**DATA SHOWN**
+++++
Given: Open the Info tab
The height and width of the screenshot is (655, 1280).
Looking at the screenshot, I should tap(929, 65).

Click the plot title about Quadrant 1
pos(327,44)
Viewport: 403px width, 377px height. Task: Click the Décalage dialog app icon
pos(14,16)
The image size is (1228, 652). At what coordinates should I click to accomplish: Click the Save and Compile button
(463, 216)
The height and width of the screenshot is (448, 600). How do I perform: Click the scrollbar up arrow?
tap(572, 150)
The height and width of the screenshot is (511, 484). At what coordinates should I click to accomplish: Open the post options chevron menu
+++++
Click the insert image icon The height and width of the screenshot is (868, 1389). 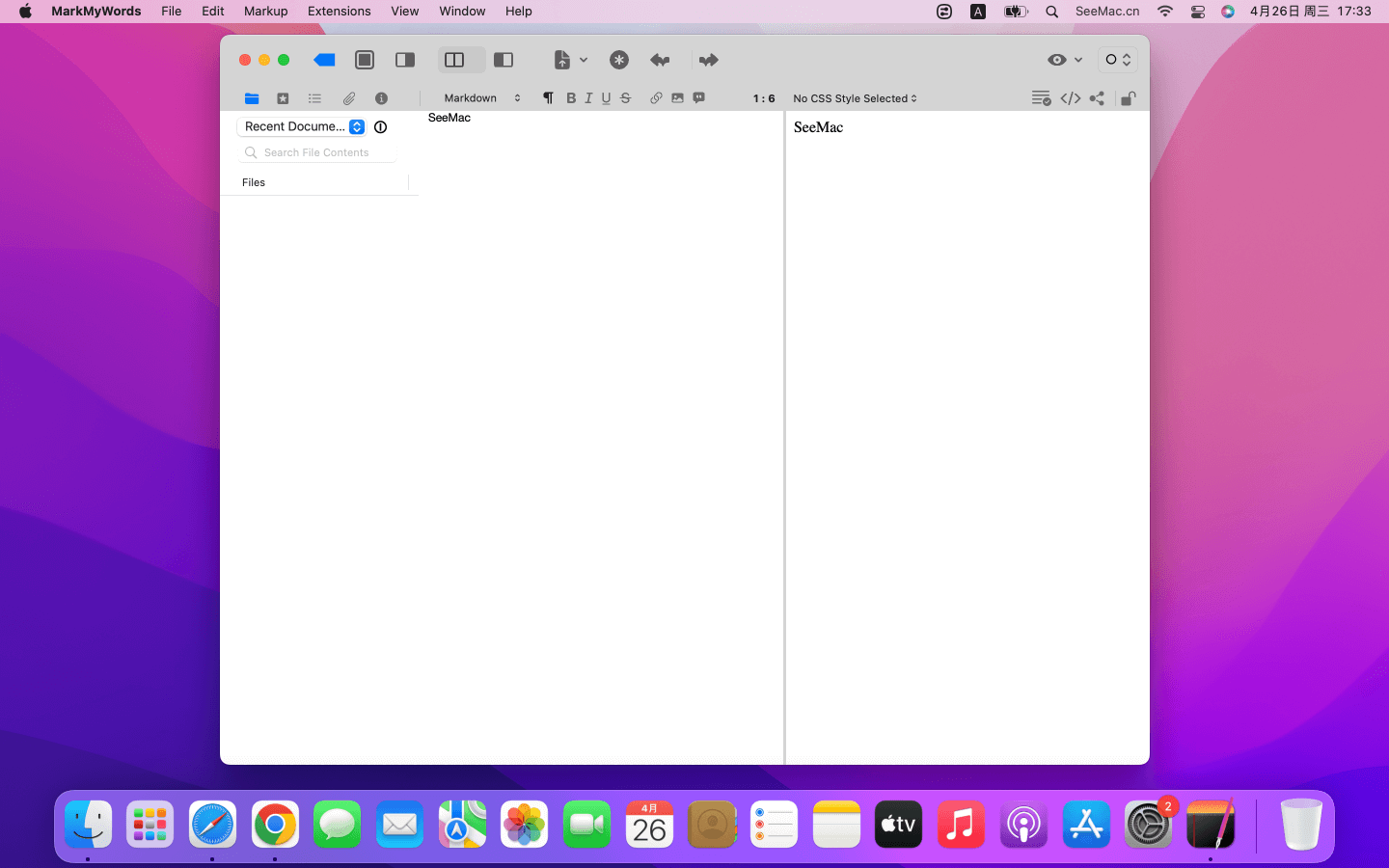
+++++
**YOUR TASK**
Starting at the line above that contains "The image size", repeat each line exactly up to and including the line that contains "The height and width of the screenshot is (511, 484).", and stop there.

**TASK RESPONSE**
The image size is (1228, 652). At what coordinates should I click to accomplish: Click the Save and Compile button
(463, 216)
The height and width of the screenshot is (448, 600). How do I perform: Click the scrollbar up arrow?
tap(572, 150)
The height and width of the screenshot is (511, 484). At what coordinates should I click to accomplish: Open the post options chevron menu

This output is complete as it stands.